- Assigned task -
Below are some records; find each line that carries the word "arrows" and copy it.

- Information shown -
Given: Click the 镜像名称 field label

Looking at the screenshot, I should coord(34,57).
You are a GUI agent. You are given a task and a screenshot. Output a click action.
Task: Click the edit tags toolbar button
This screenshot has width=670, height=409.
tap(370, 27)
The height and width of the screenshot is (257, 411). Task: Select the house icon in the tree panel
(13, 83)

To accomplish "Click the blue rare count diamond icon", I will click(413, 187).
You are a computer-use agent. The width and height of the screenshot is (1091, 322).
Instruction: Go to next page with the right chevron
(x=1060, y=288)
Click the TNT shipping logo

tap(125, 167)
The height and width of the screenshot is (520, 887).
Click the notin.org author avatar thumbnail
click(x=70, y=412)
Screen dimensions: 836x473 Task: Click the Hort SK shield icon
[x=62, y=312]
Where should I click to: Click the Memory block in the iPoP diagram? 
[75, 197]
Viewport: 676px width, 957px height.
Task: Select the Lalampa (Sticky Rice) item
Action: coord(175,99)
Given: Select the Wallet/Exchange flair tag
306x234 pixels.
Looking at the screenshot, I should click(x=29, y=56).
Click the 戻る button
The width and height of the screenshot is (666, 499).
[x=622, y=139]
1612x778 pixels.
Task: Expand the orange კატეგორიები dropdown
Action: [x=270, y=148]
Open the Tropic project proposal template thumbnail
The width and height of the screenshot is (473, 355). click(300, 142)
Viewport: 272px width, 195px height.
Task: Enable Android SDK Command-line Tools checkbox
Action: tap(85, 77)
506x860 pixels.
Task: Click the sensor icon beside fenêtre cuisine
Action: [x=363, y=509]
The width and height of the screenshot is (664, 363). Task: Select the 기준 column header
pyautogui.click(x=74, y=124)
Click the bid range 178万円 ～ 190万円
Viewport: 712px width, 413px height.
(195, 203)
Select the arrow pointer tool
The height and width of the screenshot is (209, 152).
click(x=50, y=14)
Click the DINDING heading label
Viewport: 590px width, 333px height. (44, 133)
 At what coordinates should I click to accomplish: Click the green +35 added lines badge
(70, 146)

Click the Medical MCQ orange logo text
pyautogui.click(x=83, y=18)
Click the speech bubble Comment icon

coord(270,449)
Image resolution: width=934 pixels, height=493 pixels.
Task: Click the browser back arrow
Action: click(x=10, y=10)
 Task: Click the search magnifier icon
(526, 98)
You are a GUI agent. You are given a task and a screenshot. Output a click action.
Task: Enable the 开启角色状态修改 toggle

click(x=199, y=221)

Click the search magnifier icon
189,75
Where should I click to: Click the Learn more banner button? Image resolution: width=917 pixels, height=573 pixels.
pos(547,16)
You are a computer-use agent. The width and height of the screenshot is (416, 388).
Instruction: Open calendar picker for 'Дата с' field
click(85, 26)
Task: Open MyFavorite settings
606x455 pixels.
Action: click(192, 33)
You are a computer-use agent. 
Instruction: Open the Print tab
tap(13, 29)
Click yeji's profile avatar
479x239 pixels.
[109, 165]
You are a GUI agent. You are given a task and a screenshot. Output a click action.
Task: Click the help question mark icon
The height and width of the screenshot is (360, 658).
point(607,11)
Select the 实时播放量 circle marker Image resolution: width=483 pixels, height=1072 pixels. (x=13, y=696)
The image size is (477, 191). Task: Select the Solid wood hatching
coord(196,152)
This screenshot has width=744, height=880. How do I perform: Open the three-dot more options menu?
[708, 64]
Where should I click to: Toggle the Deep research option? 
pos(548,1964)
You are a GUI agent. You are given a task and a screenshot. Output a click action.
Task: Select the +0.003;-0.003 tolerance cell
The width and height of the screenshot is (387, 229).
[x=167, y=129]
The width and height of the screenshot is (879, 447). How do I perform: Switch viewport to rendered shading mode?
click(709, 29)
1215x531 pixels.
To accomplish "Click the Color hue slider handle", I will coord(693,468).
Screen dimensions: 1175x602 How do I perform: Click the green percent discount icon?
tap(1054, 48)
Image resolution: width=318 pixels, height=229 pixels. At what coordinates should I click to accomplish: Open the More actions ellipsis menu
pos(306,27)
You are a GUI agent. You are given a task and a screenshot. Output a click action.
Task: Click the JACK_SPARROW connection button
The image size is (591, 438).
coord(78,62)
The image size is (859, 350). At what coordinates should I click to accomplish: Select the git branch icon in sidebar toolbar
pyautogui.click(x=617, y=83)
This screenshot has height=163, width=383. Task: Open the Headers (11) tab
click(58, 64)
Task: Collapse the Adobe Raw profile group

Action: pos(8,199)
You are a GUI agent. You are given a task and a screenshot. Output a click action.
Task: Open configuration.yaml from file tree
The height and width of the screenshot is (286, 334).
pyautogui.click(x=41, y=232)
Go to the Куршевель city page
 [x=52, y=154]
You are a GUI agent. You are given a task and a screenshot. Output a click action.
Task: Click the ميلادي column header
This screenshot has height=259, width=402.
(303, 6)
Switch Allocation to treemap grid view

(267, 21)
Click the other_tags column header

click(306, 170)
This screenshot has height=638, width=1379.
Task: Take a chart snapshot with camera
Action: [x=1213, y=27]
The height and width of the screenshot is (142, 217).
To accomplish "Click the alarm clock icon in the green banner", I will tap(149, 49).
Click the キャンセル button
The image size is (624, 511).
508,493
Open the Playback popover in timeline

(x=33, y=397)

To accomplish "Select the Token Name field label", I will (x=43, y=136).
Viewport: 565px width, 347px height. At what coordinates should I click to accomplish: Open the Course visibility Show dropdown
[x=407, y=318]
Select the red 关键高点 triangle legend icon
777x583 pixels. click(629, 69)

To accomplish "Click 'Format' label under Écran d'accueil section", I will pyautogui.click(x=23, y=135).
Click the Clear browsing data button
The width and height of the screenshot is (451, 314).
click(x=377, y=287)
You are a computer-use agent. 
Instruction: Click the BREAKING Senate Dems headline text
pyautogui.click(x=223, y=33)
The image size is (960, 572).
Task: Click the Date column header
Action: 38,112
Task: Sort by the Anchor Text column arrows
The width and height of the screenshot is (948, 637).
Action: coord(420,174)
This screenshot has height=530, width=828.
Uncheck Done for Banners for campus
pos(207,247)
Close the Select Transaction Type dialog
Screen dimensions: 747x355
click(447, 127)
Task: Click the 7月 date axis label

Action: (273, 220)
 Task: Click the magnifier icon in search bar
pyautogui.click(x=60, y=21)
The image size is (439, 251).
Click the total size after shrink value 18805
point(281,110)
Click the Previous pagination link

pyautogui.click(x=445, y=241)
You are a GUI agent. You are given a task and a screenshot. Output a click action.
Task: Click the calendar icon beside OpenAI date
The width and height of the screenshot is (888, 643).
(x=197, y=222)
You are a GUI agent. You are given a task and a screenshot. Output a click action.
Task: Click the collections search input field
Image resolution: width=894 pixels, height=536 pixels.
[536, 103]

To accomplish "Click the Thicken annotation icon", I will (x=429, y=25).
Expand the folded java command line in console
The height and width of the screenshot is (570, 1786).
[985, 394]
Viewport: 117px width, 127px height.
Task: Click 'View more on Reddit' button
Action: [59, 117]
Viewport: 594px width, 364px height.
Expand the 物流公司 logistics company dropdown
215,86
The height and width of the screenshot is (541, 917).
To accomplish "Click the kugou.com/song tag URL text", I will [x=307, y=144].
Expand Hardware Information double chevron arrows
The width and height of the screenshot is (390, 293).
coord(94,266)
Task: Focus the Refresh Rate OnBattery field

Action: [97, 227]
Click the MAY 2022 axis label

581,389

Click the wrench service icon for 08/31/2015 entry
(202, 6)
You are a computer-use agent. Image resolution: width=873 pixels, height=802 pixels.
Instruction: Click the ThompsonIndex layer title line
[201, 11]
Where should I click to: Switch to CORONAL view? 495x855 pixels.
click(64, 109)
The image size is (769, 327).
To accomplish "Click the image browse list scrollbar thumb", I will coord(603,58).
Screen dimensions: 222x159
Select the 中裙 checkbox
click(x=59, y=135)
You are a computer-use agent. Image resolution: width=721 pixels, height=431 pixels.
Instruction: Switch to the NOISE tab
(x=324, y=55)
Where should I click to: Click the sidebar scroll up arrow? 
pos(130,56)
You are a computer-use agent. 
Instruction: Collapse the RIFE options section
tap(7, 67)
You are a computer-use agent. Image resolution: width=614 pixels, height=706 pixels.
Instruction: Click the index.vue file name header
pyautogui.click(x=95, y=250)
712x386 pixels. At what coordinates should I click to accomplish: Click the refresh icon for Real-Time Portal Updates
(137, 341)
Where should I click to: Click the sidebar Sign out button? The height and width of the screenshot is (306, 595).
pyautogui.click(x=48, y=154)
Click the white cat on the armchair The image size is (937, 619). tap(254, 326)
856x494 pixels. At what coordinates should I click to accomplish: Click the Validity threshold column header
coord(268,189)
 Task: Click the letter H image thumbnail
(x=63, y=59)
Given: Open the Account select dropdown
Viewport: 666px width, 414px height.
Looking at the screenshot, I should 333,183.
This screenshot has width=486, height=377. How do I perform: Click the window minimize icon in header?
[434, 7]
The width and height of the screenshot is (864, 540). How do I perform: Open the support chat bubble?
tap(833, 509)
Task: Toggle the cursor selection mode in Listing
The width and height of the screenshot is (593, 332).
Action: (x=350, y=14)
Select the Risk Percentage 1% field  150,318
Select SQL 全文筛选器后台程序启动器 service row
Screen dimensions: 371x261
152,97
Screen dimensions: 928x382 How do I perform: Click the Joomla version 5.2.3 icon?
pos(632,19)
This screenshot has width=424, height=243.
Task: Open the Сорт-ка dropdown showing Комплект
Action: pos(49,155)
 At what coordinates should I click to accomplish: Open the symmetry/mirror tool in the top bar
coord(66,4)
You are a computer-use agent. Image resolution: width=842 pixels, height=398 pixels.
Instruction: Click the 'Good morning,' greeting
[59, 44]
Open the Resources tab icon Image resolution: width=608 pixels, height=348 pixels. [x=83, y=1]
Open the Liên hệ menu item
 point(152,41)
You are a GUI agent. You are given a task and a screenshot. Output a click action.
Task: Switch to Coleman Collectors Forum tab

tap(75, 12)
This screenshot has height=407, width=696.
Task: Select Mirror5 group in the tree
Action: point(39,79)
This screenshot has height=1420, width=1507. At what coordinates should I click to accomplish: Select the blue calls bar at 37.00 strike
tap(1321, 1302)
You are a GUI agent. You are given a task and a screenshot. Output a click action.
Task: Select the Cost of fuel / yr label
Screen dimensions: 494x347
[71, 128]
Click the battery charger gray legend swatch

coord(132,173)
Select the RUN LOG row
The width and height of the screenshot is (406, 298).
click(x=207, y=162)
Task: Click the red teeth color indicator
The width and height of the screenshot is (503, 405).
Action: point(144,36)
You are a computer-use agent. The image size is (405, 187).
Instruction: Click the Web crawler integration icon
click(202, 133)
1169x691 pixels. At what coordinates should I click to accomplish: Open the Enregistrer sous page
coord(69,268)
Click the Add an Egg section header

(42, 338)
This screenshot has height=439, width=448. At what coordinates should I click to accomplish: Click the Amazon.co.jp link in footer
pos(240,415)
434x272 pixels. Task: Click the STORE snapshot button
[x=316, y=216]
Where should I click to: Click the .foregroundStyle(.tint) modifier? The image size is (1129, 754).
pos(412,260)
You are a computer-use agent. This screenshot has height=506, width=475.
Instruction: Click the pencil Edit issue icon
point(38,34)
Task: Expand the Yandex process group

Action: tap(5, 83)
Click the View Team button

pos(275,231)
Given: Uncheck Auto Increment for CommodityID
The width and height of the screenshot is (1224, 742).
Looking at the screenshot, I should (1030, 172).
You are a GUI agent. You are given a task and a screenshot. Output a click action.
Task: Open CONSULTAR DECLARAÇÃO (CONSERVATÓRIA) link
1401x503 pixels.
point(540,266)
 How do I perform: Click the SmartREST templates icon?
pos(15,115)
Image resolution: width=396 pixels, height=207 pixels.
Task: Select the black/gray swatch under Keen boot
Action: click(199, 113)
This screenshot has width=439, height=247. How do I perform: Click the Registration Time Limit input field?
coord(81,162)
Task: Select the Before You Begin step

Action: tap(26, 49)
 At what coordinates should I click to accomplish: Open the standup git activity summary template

- Completed task -
Task: Sort by the Anchor Text column arrows
Expand Hardware Information double chevron arrows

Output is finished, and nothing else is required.